Guest post: The child deals with life by wearing pink and flowers

Originally a comment by iknklast on You there: get out.

though you’ve likely never met a single transgender child

To add: this is a huge assumption on your part. Like the Christians that people my front porch on Saturday mornings, you assume that we would automatically change our minds if we ever met a single person who fits in the group being discussed.

In fact, I have known several. It was the situation of one of those children that caused me to question my support for the trans lobby, which had prior to that been unwavering. When I saw the way that child was ushered into trans while going through therapy for anxiety following a series of tragic events in his life, including the extremely violent accidental death of his father, I started to question the reality of the trans experience. Instead of dealing with the issues this child had (legitimate issues), the therapist declared him a girl, and now the child deals with life by wearing pink and flowers. The number of symptoms of the DSM that the trans advocates have adopted as signs that you are trans appears to be approaching 100%, and the ordinary every day experiences of life that people go through that have been adopted as symptoms of trans also appears to be reaching critical mass. In fact, reading the list of indicators that you might be trans leaves me breathless, and realizing that, if this is true, we are all trans.

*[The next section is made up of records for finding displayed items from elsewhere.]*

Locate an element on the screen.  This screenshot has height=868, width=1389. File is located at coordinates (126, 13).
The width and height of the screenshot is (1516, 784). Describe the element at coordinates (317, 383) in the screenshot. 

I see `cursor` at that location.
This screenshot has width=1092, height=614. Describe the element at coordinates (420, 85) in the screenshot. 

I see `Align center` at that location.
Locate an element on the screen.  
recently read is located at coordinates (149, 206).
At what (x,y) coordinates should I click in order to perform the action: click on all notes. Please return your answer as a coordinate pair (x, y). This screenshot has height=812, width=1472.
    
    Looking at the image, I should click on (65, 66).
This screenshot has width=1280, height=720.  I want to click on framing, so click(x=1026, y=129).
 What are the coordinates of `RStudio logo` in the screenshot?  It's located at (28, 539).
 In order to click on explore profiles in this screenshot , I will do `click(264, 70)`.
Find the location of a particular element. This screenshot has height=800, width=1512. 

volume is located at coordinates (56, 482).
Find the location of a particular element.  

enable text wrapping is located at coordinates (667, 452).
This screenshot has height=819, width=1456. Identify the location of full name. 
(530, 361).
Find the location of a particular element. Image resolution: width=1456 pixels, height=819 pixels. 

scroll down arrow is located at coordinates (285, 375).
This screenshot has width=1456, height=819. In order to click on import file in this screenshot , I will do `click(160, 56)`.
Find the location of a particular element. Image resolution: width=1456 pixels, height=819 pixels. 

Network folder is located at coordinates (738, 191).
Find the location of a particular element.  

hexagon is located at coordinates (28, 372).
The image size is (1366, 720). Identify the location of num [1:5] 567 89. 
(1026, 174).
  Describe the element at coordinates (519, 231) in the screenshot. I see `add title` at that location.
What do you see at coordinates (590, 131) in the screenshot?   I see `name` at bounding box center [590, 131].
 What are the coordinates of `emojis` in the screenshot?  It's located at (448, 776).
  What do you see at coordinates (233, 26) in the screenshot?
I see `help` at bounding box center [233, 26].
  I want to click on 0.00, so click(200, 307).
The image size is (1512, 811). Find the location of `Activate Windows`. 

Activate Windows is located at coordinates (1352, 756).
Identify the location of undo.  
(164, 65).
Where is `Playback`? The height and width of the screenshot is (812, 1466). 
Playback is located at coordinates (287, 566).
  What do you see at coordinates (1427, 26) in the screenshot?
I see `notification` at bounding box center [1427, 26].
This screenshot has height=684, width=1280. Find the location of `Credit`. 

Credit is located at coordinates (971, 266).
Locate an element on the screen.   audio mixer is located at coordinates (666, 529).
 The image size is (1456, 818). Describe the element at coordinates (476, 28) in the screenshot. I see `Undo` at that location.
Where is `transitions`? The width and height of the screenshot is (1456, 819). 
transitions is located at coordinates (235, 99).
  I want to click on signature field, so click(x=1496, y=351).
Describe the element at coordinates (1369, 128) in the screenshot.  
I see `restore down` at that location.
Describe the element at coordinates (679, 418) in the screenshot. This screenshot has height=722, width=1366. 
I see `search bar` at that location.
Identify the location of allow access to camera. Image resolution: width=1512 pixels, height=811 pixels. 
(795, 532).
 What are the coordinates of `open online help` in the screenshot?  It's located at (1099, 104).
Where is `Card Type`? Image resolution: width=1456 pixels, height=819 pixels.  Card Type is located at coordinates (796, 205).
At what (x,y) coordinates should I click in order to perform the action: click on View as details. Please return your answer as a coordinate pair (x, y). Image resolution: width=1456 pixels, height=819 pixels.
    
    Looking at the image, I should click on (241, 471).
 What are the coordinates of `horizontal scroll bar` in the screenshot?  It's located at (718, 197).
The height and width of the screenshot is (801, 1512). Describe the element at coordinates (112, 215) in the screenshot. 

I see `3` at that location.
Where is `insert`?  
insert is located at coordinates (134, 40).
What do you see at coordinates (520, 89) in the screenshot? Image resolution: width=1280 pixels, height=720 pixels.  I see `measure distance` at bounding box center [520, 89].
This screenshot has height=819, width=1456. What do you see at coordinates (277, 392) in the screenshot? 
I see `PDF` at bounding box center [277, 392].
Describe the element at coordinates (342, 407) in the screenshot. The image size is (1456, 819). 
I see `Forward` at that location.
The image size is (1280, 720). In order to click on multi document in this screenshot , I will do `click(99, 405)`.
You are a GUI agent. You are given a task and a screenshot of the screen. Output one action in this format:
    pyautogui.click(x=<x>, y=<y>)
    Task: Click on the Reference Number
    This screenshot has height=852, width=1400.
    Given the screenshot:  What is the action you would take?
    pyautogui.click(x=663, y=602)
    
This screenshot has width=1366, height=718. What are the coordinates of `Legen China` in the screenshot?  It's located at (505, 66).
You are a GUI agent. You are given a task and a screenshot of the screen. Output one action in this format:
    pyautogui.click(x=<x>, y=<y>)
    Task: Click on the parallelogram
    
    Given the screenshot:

I have never forgotten the day my own therapist asked me if I wanted to be male, because of my struggles with the female expectations laid on me by the world. I told him no, I just wanted to be allowed to be a woman in my own way. He nodded, moved on, and worked with me toward reaching my goal. I have now seen things written and speeches made by therapists who are proud of the fact that they do not accept that answer, and will do what they can to persuade the child they are, in fact, wanting to be the opposite sex.

When refusing to wear barrettes is hailed as a sign of being “pre-literate trans” rather than possibly “pre-literate feminist”, I find it questionable. When girls are encouraged to transition because they like short hair and pants, I find it questionable. When men tell me they feel “euphoric” when they are treated like a woman, I find it questionable.

At this point, I think the fact that I know as many trans as I do in my small circle of acquaintances is a red flag for me.